ブルーナさんと、我が家は浅からぬ因縁があります。
父や兄は、ブルーナさん本人と直接仕事をしていましたし、僕もミッフィーをはじめとしてブルーナさんのキャラクターを使わせてもらったことがある。
うちの娘は小さい頃からミッフィーのぬいぐるみを始め、ミッフィー関連のキャラクター商品を隣に住んでいたお爺ちゃん(父)からプレゼントされて育ちました。
そのせいか、昨年もオランダに行った時には「ミッフィー・ミュージアム」に行ったとか。
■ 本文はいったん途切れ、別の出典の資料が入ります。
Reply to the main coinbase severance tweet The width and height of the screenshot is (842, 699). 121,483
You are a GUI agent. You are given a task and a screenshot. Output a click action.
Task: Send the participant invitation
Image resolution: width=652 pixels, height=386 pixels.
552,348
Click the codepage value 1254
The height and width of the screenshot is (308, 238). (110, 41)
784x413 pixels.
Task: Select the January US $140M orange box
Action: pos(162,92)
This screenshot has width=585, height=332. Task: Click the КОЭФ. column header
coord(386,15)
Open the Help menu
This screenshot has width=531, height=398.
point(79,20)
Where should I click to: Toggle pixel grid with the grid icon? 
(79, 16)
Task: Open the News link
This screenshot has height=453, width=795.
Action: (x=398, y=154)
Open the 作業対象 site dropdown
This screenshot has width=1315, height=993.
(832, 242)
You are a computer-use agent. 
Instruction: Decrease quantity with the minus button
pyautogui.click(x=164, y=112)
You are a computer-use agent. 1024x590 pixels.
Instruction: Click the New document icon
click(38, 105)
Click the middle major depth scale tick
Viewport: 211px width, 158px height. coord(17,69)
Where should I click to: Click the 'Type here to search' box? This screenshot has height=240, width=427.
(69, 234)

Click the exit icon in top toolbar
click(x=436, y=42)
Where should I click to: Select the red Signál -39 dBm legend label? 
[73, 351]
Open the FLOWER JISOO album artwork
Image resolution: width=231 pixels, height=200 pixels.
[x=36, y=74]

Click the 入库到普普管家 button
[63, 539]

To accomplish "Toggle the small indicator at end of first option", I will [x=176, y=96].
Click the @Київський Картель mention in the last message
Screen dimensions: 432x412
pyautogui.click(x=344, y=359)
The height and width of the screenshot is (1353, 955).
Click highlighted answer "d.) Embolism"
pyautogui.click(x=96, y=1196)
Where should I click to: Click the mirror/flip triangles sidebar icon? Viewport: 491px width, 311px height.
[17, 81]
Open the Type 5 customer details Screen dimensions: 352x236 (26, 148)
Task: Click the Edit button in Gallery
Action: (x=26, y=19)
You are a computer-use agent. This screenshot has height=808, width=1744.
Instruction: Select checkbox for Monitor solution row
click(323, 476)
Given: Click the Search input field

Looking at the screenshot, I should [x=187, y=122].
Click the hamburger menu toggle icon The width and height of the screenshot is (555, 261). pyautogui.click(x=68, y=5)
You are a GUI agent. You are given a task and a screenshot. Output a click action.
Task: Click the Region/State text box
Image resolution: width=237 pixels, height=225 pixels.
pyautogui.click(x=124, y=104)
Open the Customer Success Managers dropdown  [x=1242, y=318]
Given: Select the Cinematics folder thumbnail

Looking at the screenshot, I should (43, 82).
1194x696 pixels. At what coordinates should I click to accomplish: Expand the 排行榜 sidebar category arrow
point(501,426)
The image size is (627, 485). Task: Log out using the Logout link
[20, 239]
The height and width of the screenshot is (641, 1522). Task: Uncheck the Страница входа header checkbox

いつの間にか「ミッフィー」で名前が統一されたようですが、最初に日本で絵本デビューした時には「うさこちゃん」だったような…。
オランダ本国では「ナインチェ・プラウス」というみたいです。

僕の仕事でいえば、アニメーションを作成するときに使える色数が決まっていて、モノクロの線画の中に指定されたカラーを流し込めば済むので、オリジナルのイメージ管理がラクに出来るシステムに驚いたことがあります。
世界中、どこでアニメやグラフィックを製作しても、イメージが異なるものにならないように考えられたシステムですね。
やはり、グローバルに展開するキャラクターは違うと感心したものです。

合掌!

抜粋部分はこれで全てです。